Il Tour de France come primo Grande Giro non sarà un’esperienza da poco. Per questo Michele Gazzoli nel parlarne sta un po’ sul chi vive, con la voce che lascia trasparire un’immensa emozione. Un conto è essere inseriti nel gruppo di coloro che lavorano per andare, altra cosa è ricevere una maglia per la corsa più grande che ci sia e per giunta con un compito da far tremare le ginocchia. Aiutare Mark Cavendish, il suo idolo di sempre, a centrare il record di tappe.
«Alla fine siamo lì per lui – dice – alla ricerca della trentacinquesima vittoria. Io avevo i suoi poster in camera. Avevo la sua immagine profilo quando ero bambino. Avevo comprato tutte le sue cose, le sue scarpe, la sua bici, i suoi occhiali. E adesso vado al Tour con il mio idolo per battere un record. Penso che di più non potrei chiedere, no? E’ come uno che cresce guardando Ronaldo e a un certo punto gioca la Champions con lui».
Quando hai saputo di essere stato convocato?
Martedì scorso, una settimana fa. Sicuramente ci speravo, avevo fatto tutto per andare al Tour. Avevo corso in Ungheria, poi il ritiro di Sierra Nevada e alla fine il Delfinato. Tutto con il gruppo Tour, quindi non è stata una sorpresa. C’era una lunga lista. Poi è successo che Schelling si è ammalato e anche Battistella, mentre io stavo bene e alla fine è toccato a me. Però quando me l’hanno detto, ovviamente un piccolo colpo c’è stato. Insomma, sto andando al Tour de France…
E’ la corsa dei sogni?
Nel mondo del ciclismo, sappiamo tutti che il Tour è il Tour. E’ la corsa che guardi per forza, che ti fanno vedere le immagini e i risultati da tutte le parti. Arrivi a sera e in qualche modo hai saputo chi ha vinto la tappa. In più mettiamoci questa cosa di Mark e ci vuole un attimo perché diventi la corsa dei sogni.
A Mark hai mai raccontato di quanto fossi suo tifoso?
Certo! Il bello di Mark è che è una persona veramente di cuore, lui ti vuole proprio bene. Prima che essere compagno di squadra, ha la capacità trasmetterti affetto. Io sono giovane, quindi per lui potrei non essere nessuno. La prima volta ci siamo incontrati l’anno scorso in Turchia e io ero super imbarazzato. Vedi il tuo idolo, ci sei in squadra insieme. E invece lui è arrivato e mi ha abbracciato. Sapeva che avevo vinto in Norvegia, sapeva già tutto di me. E io sono rimasto a bocca aperta. Non sono uno che ha dei pregiudizi, però onestamente da fuori vedevo una persona abbastanza distaccata, come è giusto che sia per un campione. Uno così non può essere attaccato a tutti, come fai? Devi sempre prendere quella mezza distanza, sia con la stampa sia con i fans, che ti permette di andare avanti. Per qualcuno puoi sembrare antipatico, ma ora che ho vissuto accanto a lui, ho capito cosa voglia dire essere Mark Cavendish.

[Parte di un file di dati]

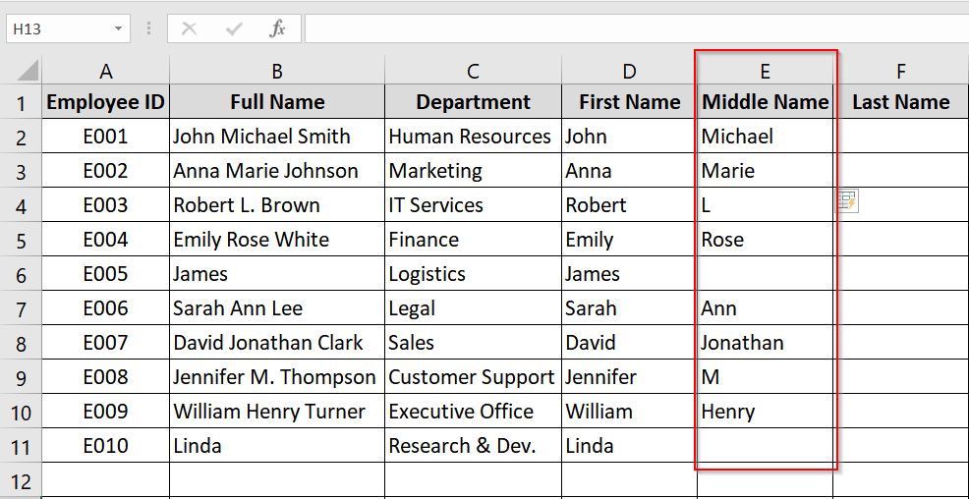Open the Flash Fill options icon
969x499 pixels.
pyautogui.click(x=846, y=200)
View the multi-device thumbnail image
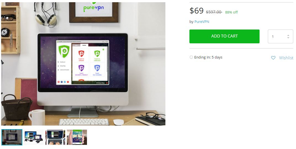296x149 pixels. [33, 137]
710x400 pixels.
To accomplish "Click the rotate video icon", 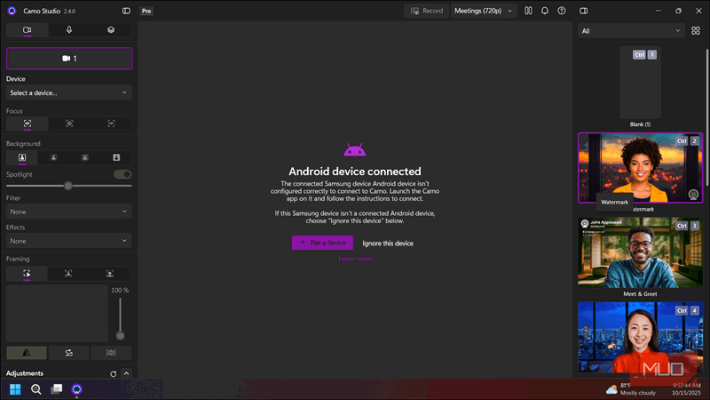I will point(69,353).
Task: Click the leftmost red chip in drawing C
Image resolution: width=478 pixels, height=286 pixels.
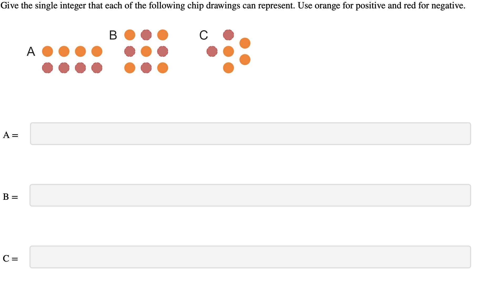Action: point(212,52)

Consegna ▸ Modifica il brano sul Tour di Michele Gazzoli da "Martedì scorso, una" a "corsa dei sogni?", estremi inclusi, e riscrivilo mettendo "Giro di Svizzera" al posto di "Delfinato".

Risposta completa ▸
Martedì scorso, una settimana fa. Sicuramente ci speravo, avevo fatto tutto per andare al Tour. Avevo corso in Ungheria, poi il ritiro di Sierra Nevada e alla fine il Giro di Svizzera. Tutto con il gruppo Tour, quindi non è stata una sorpresa. C’era una lunga lista. Poi è successo che Schelling si è ammalato e anche Battistella, mentre io stavo bene e alla fine è toccato a me. Però quando me l’hanno detto, ovviamente un piccolo colpo c’è stato. Insomma, sto andando al Tour de France…
E’ la corsa dei sogni?